Here's a link to a very interesting study which shows that the beta-blocker propranolol can interrupt the consolidation of fear in humans:
http://www.nature.com/neuro/journal/vaop/ncurrent/pdf/nn.2271.pdfThis study suggests a novel use for beta-blockers, which could facilitate behavioural therapy for PTSD. The study demonstrates a variety of things:
1) as was well-known before, when people experience something fearful or traumatic, it sensitizes them to react more strongly to the same fearful stimulus in the future
2) when people re-experience a fearful or traumatic memory, this re-experience consolidates, or strengthens, the strong fearful reaction. This is consistent with the evolution of PTSD and other anxiety disorders, in which an expanding variety of daily events can trigger and consolidate the fear (e.g. a survivor of a bad traffic accident may constantly re-experience traumatic symptoms when hearing traffic noise, loud sounds, etc.--and may start to avoid these situations. Every time this happens, the anxiety disorder becomes more entrenched).

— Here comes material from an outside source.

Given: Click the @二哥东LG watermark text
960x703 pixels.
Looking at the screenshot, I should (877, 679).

3) Fears can be "extinguished" by re-experiencing the feared stimulus repetitively, in a safe setting. But the fear can be "re-kindled" after extinction more easily than in non-traumatized people (this suggests a permanence to "emotional memory" that can be only temporarily over-ridden by psychological techniques)
4) If the consolidation phase of fear or traumatic memory could be interrupted, then a person might not develop ongoing post-traumatic symptoms at all. In this experiment, there is evidence that propranolol can interrupt this consolidation.

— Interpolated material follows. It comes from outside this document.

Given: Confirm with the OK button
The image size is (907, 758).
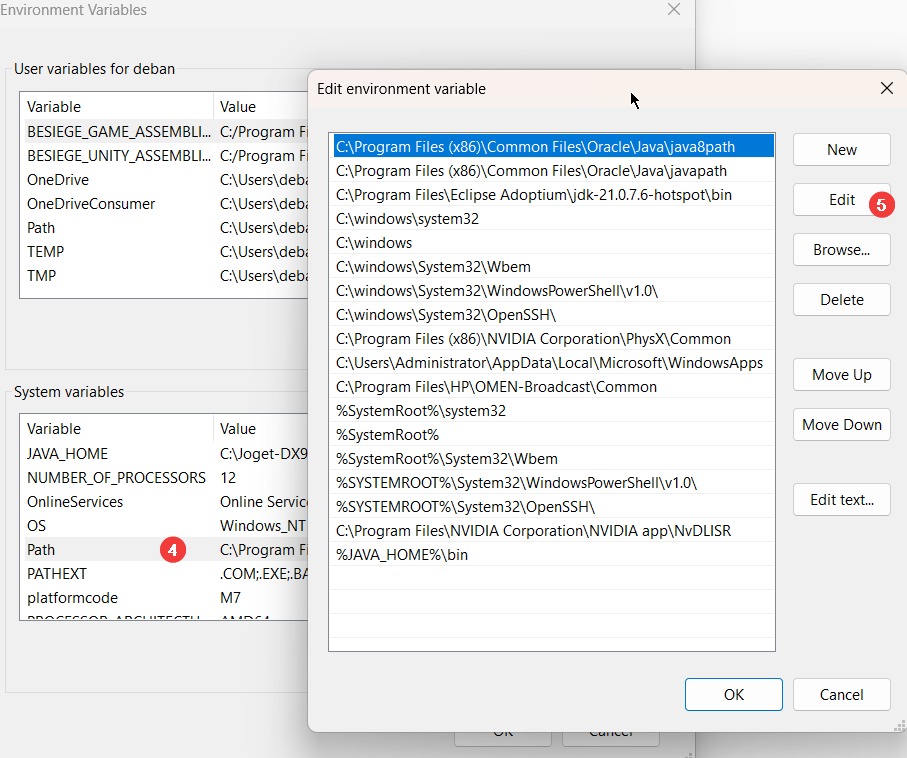Looking at the screenshot, I should tap(733, 694).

5) Propranolol may disrupt the "emotional memory" consolidation but not the "declarative memory"--the former process may occur primarily through the amygdala, whereas declarative memory is consolidated mainly in the hippocampus. So, the use of propranolol would not "erase the memory" of a traumatic event--the facts of the event would still be remembered normally--but it might reduce the painful, reflexive feeling of emotional trauma associated with the event.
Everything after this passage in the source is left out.